No Part of Me
No inner voices, lost and broken pieces, only me
This is the first, wildest and wisest thing I know, that the soul exists, and that it is built entirely out of attentiveness. —Mary Oliver
“Do you think you’re broken?”
Her question hits me like a bolt from the blue. She sees things I cannot see, has a knack for touching what’s invisible to me.
“What? No…” I reply. “But a part of me used to…”
“Hold on,” she says, cutting me off. “Can you give me a yes-or-no? No buts, no explanations?”
I smile and nod. We’ve played this game before: “Top of Mind”, an inquiry into what is present for me in this instant, nothing more, no explanations, qualifications, or defenses. Just what I see in this moment.
“Do you think you’re broken?”
My mouth responds, reaches a second time for ‘No.’ Then something stronger, urgent, swells in my throat, pulls back reluctant lips.
“Yes,” I say, half disbelieving myself, but it rings as true to my ears as the bronze singing bowl above my desk at home. My cheeks flush, an ache blooms in my chest.
I can’t believe it.
I thought of myself as healed, cured of all that drama from way back when. Shit. I’m broken; a part of me is still broken.
How can that be?
The next afternoon, I am driving back to Seattle to catch my flight home. I play the recording of our session, and listen to my revelation and our discussion of my broken parts.
As I listen, I notice myself repeating the phrase, “… a part of me feels … a part of me believes … a part of me …” It sounds like I am some kind of boarding house for lost or forgotten parts of me.
My attention falls inward. The penny begins to drop.
Suddenly, I understand—there are no parts, broken or otherwise, even though the ache in my heart seems real. And the one who once believed he was the lost shards of a shattered being? Can’t be. No inner critic, no inner child, no inner nobody. No parts.
Now that penny fully lands and a window opens. There’s only me, this one awareness. I am this river of experience, and all the bits it carries on its journey, an endless current of thought and feeling—first gasping breath, summer dog-days, howling winter nights, final welcome to the sea. There’s only this one moment, in this river.
And me? The simplest answer I can find and feel is that I am the awareness of it all, I am the I am, the thinker of the thoughts.

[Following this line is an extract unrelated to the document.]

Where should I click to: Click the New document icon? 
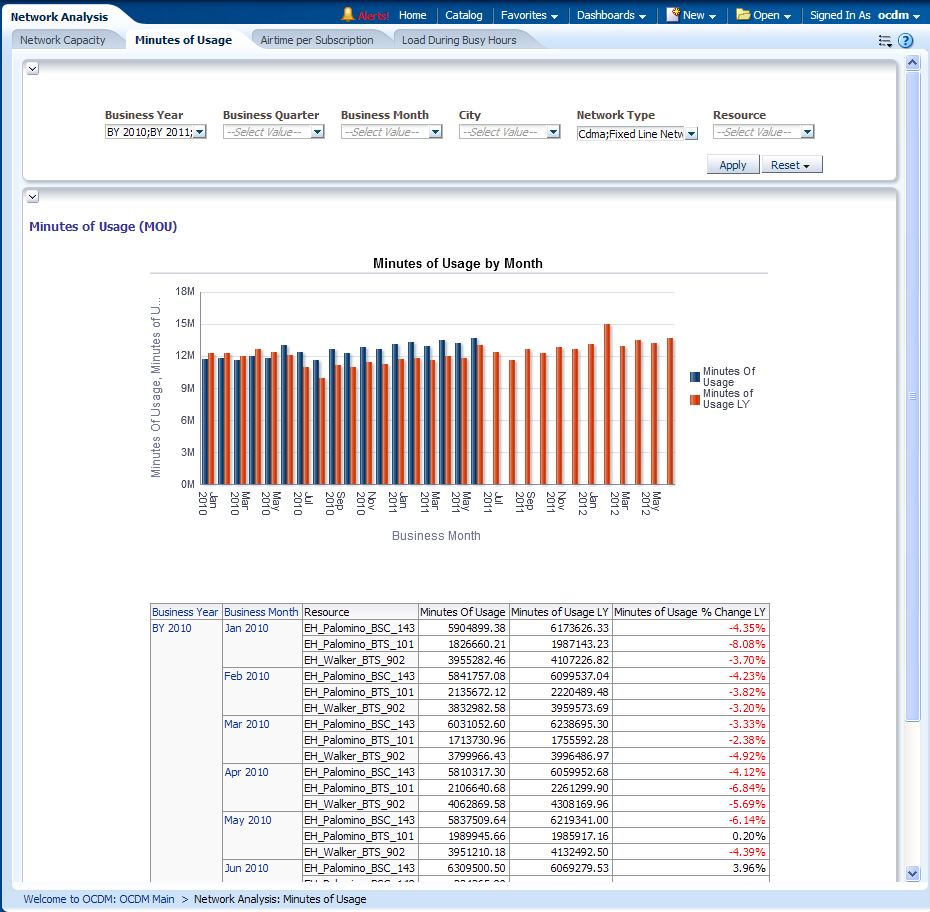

I am a child of Thought but not the thoughts themselves. I am. This. And this. And this. Only wholeness, flowing awareness which grants me the gift of experiencing anything imagination can conjure.
The recording ends and I am floating down the river, witnessing the passing of my broken parts. An ordinary man driving a car to an ordinary airport, experiencing the sublime, the freedom that comes with understanding.
The highway bends gently to the east. The moon, just up, is skipping across the snowy peaks of the distant Cascade Range. Keeping pace, dancing, guiding me home.